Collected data
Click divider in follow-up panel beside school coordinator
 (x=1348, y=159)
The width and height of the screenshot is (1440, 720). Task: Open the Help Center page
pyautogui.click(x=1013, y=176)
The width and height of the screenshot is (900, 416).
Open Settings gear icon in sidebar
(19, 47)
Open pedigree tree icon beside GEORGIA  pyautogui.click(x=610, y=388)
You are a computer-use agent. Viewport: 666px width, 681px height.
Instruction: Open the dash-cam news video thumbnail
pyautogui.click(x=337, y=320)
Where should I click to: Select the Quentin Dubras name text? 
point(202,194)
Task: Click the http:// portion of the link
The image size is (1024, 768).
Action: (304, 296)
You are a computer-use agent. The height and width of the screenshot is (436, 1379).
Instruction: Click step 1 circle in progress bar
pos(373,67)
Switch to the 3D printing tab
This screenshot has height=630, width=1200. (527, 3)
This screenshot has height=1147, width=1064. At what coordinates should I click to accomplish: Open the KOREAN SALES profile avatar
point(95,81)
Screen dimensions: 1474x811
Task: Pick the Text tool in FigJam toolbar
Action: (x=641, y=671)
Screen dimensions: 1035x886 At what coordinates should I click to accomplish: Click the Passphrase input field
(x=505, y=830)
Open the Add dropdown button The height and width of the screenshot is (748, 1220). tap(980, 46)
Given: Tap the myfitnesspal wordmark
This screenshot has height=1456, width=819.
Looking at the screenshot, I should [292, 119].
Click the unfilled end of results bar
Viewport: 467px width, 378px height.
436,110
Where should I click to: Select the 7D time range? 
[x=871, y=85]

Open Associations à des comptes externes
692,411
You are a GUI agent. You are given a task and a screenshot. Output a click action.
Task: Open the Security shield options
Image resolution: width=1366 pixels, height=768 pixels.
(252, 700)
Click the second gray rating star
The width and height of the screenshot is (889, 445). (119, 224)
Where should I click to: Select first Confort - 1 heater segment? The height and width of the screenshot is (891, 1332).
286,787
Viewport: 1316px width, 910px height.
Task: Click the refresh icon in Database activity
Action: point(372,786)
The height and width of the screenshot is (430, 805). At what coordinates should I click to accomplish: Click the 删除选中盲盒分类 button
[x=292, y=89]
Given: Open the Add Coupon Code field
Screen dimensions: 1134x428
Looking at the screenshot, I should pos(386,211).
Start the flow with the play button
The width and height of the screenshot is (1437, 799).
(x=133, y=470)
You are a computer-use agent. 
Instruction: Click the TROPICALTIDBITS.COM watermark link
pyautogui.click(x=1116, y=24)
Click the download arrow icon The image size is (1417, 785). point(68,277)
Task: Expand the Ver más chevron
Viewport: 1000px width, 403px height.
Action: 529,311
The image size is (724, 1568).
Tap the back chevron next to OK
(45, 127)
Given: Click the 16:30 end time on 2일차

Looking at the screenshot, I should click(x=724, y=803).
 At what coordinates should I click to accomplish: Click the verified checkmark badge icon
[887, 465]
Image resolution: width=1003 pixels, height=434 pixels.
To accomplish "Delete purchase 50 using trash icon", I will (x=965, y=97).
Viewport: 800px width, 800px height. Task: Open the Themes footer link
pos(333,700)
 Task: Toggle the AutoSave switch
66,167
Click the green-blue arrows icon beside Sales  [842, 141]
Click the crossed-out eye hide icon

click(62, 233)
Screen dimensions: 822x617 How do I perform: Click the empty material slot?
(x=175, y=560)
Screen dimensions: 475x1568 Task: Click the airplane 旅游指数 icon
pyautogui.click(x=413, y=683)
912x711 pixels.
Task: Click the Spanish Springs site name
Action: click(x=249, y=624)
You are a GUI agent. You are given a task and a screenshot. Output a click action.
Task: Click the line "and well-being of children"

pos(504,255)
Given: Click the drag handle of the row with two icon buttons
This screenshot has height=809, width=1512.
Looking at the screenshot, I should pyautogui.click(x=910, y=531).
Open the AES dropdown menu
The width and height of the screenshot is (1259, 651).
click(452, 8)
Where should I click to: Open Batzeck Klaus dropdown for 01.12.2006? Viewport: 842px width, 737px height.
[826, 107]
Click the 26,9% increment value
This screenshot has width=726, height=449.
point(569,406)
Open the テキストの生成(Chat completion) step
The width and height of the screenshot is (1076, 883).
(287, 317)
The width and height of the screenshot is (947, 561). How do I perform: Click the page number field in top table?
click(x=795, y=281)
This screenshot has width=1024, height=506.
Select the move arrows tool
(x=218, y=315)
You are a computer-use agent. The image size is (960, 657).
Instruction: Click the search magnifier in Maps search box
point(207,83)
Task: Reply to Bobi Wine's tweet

▶ [WHAT YOU ARE ASKED TO DO] Please give an exact copy of the lines above, beginning with the line containing "Where should I click to: Select the Quentin" and running through the line containing "Open the Add dropdown", and of no other lines.

▶ [ANSWER SPACE]
Where should I click to: Select the Quentin Dubras name text? 
point(202,194)
Task: Click the http:// portion of the link
The image size is (1024, 768).
Action: (304, 296)
You are a computer-use agent. The height and width of the screenshot is (436, 1379).
Instruction: Click step 1 circle in progress bar
pos(373,67)
Switch to the 3D printing tab
This screenshot has height=630, width=1200. (527, 3)
This screenshot has height=1147, width=1064. At what coordinates should I click to accomplish: Open the KOREAN SALES profile avatar
point(95,81)
Screen dimensions: 1474x811
Task: Pick the Text tool in FigJam toolbar
Action: (x=641, y=671)
Screen dimensions: 1035x886 At what coordinates should I click to accomplish: Click the Passphrase input field
(x=505, y=830)
Open the Add dropdown button The height and width of the screenshot is (748, 1220). tap(980, 46)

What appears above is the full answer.